▶ **Set problem**: Find each line in the data below that contains the string "card" and copy those lines.
+++++
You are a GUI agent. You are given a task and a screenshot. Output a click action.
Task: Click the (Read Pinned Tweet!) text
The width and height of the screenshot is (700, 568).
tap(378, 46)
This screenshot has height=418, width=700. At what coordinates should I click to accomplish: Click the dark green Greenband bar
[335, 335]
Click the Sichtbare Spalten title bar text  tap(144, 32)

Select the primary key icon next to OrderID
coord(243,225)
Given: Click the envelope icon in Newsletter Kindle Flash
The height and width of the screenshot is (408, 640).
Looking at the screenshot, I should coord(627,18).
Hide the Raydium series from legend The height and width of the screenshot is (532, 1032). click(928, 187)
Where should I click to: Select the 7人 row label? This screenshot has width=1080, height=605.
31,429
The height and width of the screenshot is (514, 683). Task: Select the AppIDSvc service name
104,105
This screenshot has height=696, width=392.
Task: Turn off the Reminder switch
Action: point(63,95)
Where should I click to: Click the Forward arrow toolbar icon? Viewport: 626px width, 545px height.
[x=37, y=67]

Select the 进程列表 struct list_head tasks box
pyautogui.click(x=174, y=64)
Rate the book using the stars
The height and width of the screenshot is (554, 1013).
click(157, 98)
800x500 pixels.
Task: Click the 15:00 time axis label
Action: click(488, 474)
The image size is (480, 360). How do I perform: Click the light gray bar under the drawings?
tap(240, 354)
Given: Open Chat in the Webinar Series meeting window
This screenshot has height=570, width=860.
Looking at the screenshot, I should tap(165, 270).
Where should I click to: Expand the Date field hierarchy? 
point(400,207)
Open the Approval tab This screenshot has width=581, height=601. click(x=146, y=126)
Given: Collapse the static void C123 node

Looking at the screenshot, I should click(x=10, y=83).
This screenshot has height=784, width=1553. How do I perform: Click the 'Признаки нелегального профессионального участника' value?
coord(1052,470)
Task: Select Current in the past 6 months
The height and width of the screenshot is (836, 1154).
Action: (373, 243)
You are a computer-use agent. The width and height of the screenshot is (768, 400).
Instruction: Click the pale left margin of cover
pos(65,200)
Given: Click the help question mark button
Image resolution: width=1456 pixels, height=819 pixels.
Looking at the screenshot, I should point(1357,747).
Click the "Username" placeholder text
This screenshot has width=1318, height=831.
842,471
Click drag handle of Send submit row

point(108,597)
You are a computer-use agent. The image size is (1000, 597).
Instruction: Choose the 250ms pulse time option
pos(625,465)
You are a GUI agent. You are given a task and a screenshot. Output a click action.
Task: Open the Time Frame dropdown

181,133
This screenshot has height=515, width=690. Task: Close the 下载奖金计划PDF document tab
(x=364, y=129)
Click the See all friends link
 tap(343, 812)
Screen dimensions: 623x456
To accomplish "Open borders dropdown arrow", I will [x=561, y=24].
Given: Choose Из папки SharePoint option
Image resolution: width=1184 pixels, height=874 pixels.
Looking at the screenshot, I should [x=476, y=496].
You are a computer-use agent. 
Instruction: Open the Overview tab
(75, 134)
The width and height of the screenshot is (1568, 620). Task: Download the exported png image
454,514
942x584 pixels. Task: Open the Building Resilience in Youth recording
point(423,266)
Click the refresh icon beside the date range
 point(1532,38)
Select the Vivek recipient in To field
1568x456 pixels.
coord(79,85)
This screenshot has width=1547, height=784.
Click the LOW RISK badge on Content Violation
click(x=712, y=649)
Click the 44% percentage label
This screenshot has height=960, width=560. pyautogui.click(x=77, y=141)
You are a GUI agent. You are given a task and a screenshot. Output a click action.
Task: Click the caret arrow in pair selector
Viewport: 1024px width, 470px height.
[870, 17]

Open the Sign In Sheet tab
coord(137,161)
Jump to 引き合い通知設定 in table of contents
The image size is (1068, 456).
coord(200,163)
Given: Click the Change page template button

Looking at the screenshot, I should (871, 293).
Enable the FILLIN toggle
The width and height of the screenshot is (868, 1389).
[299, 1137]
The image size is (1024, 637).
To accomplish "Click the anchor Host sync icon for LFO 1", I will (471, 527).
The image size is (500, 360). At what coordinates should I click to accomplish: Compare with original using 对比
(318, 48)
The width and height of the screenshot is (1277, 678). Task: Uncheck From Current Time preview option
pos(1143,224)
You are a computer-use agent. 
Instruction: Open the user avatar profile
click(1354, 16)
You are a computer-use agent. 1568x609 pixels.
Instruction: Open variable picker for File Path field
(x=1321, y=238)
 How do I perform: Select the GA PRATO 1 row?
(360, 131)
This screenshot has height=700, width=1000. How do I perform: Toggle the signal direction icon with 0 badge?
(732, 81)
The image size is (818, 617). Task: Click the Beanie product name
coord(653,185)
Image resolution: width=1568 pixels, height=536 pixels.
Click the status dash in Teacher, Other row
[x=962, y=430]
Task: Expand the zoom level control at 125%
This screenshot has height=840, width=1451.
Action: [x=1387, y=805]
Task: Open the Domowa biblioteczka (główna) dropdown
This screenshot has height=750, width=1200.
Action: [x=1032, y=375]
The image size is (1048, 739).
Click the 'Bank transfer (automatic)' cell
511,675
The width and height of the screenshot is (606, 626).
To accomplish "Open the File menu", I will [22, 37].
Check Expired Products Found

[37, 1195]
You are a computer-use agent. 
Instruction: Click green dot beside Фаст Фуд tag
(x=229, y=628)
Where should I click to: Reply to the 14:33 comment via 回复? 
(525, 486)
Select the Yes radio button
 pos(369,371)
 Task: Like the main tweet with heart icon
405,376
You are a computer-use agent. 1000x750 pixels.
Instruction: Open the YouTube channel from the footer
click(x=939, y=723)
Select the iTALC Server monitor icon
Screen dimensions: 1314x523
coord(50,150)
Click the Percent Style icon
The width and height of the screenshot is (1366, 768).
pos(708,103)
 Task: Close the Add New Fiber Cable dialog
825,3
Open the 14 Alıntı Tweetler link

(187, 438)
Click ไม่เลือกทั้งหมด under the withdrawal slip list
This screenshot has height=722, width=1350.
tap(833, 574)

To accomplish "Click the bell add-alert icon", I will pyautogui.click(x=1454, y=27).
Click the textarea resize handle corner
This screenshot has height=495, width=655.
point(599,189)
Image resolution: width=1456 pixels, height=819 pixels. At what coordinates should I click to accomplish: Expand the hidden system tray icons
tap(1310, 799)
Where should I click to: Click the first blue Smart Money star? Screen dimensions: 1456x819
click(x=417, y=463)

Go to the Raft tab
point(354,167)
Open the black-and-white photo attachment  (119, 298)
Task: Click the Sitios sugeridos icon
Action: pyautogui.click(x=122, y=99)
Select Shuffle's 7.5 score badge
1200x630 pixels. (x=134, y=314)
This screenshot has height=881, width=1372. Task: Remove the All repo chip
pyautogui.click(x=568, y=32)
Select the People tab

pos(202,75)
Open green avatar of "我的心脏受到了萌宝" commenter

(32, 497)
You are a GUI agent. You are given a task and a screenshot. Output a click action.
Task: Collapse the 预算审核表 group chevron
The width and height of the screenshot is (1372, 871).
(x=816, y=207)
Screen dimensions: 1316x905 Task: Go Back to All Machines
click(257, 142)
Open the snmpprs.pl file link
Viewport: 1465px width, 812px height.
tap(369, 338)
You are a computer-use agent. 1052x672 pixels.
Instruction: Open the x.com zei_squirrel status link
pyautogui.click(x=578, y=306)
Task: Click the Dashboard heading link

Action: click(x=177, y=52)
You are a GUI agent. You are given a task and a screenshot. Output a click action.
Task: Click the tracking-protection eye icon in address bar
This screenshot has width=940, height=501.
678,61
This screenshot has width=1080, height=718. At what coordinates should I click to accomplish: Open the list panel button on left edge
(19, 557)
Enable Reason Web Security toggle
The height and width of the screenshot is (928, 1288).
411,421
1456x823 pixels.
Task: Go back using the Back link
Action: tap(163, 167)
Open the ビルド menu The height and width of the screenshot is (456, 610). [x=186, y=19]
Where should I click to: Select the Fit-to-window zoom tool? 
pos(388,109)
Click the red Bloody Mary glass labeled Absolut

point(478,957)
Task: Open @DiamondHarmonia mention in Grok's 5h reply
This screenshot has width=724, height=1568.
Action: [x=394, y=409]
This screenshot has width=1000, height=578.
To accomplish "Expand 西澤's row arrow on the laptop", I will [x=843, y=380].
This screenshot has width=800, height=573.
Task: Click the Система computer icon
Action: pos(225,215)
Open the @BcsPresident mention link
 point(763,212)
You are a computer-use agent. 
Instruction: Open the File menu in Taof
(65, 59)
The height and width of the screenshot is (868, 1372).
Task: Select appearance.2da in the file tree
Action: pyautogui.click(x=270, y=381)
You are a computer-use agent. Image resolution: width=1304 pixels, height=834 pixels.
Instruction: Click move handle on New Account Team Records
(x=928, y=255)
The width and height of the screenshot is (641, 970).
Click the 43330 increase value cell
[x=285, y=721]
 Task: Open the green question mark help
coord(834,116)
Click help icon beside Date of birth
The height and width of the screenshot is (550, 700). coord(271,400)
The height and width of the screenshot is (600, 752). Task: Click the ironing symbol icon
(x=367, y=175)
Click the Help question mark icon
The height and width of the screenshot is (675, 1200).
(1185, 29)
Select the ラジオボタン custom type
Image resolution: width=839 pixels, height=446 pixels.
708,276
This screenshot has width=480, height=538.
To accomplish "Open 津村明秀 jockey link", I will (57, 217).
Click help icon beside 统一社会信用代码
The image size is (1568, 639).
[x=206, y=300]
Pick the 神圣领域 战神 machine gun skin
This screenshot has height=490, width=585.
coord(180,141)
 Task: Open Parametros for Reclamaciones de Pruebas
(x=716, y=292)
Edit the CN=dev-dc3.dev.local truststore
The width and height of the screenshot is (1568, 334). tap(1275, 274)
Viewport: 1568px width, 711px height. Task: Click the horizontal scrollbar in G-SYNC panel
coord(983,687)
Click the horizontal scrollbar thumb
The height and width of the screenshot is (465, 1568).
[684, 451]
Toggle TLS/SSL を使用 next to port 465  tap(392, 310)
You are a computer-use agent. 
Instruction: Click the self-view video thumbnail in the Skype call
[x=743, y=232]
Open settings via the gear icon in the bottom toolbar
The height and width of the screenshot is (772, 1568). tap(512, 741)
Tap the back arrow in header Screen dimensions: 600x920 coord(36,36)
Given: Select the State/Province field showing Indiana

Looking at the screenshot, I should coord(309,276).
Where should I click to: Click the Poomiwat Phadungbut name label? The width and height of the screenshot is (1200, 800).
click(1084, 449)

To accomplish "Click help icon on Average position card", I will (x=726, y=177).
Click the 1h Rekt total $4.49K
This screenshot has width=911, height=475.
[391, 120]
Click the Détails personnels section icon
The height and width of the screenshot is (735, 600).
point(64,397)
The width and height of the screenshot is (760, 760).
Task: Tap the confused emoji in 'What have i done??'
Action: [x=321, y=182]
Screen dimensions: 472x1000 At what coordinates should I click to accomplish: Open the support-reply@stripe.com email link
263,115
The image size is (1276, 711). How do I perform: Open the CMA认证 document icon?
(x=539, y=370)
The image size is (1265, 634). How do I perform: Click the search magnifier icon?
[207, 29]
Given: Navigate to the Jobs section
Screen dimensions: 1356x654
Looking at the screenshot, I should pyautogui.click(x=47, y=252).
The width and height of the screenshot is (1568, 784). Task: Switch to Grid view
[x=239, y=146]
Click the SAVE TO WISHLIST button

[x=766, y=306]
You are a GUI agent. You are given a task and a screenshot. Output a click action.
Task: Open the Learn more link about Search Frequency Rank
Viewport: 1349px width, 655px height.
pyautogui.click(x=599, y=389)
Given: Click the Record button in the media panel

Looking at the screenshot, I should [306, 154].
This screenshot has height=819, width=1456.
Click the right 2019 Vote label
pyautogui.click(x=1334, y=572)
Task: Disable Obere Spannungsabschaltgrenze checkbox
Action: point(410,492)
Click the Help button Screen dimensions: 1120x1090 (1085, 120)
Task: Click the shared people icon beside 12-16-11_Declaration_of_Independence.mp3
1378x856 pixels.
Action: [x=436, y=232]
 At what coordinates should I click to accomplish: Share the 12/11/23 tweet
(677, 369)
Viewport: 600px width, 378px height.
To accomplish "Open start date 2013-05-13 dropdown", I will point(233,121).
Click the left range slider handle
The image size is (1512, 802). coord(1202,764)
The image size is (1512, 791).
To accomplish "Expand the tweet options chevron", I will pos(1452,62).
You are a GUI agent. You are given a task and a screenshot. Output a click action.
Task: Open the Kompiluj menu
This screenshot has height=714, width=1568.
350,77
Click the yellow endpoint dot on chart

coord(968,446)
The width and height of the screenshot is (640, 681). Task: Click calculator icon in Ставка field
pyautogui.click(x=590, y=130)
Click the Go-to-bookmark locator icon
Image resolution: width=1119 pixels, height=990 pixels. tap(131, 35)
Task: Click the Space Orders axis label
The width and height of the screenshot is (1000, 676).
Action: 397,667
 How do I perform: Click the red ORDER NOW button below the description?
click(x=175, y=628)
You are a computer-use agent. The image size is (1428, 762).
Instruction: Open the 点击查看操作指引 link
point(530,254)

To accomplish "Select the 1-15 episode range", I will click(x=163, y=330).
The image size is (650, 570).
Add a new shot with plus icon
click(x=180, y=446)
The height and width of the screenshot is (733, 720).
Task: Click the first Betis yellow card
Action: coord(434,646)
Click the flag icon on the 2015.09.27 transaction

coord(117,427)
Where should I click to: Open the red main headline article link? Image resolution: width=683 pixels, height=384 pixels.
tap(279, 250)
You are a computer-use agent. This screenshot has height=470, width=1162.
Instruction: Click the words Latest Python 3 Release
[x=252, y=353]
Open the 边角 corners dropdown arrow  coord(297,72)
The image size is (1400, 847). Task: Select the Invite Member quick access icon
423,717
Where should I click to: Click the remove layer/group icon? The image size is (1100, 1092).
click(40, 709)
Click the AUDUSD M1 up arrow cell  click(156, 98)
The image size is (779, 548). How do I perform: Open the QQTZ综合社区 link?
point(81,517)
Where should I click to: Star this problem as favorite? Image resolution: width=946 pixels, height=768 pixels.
+++++
▶ **Result of the task**:
To accomplish "Click help icon on Average position card", I will (x=726, y=177).
Task: Click the first Betis yellow card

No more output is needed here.